Is Tech now evil?
WHAT IS LIBOR?
Should I care?
IS THIS WHAT A BUBBLE LOOKS LIKE?
Should I care?
SUMMARY OF INVESTMENT THEMES
It seems clear to me that sentiment within areas of the investing world has begun to shift. Previously, in "big data" or "big tech" it seemed as if they could do no wrong. For basically the last decade, many of the large, growing technology-based companies have experienced expanding revenue growth, expanding valuations and elevating stock prices.
But recently, it seems as if the public and investing sentiment against toward those companies has changed. Facebook was recently caught in the crosshairs of both public and political blowback due to the potential mismanagement of the data it has collected about us. CEO, Mark Zuckerberg was recently called to testify before Congress about the sanctity of the data it collects about each of its users.
According to Grant Williams, fifty million people is the number of Facebook users whose private information Cambridge Analytica harvested in improper fashion via an App called thisisyourdigitallife. As of Wednesday, April 4th, it was reported that number is now 87,000,000!
The app was downloaded by 270,000 people and when they logged in to take a personality test, the App asked them to click that simple blue button...That button (so you don't have to input your email, name and all the other stuff) gave Cambridge access to not only their personal data but also all the data on any friends of theirs! That is due to a tweak in the terms of service back in 2015. The data included photos, interests, locations, status updates, check-ins, and likes. That is a lot of data on American voters.
How often, do you download a new App and it asks you to log-in via Facebook? Each time you allow that, more data is being collected about what you do and how you do it. For really the first time in the company's existence, the public has really begun to wonder what is being done with the data it collects and more importantly, who exactly has access to that data.
Have you ever taken one of the personality surveys on Facebook? Have you taken a quiz about what celebrity you would look like? What "Friends" character you are most like? All of these quizzes are designed to get you to interact and to gather data about you.
It seems as if the public has finally said, "No Mas!" For those who are interested, there is a way for you to see exactly what data Facebook has about you. It isn't advertised. However, this is how you do it.
Go to your Facebook Settings and click on “Download a copy of your data” at the bottom of the page. Facebook needs a little time to compile all that information, but it should be ready in about 10 minutes. You’ll receive a notification sending you to a page where you can download the data—after re-entering your account password, of course.
The (likely huge) file downloads onto your computer as a ZIP. Once you extract it, open the new folder and click on the “index.html” to view the data in your browser.
Other big tech, data companies have come under further scrutiny as it seems people now want to know more about who knows what about them. This is a great discussion to have but may limit the ability for these companies to grow. It is possible this is one of those "moments". As I said, sentiment may have shifted. The belief that no price is too high to pay for those companies dealing with big data and artificial intelligence may be over.

Description of the task:
From the big tech newsletter, extract everything from "WHAT IS LIBOR?" down to "of its users.", copying it word for word. The data after this point is separate from the big tech newsletter.

Recorded information:
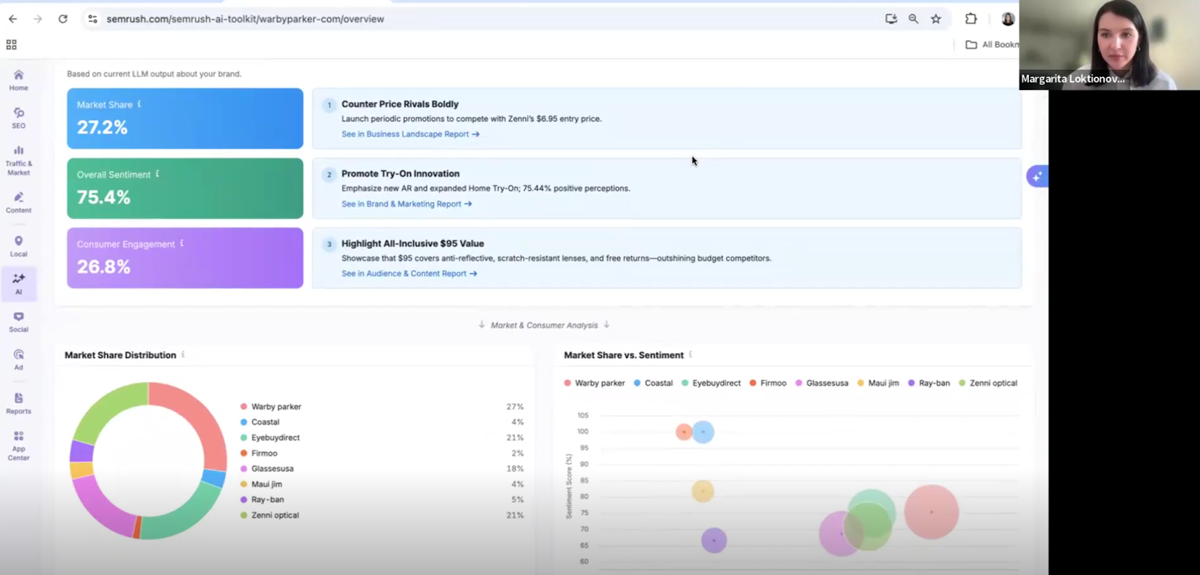Viewport: 1200px width, 575px height.
Task: Show Market Share info tooltip icon
Action: [x=140, y=104]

Task output:
WHAT IS LIBOR?
Should I care?
IS THIS WHAT A BUBBLE LOOKS LIKE?
Should I care?
SUMMARY OF INVESTMENT THEMES
It seems clear to me that sentiment within areas of the investing world has begun to shift. Previously, in "big data" or "big tech" it seemed as if they could do no wrong. For basically the last decade, many of the large, growing technology-based companies have experienced expanding revenue growth, expanding valuations and elevating stock prices.
But recently, it seems as if the public and investing sentiment against toward those companies has changed. Facebook was recently caught in the crosshairs of both public and political blowback due to the potential mismanagement of the data it has collected about us. CEO, Mark Zuckerberg was recently called to testify before Congress about the sanctity of the data it collects about each of its users.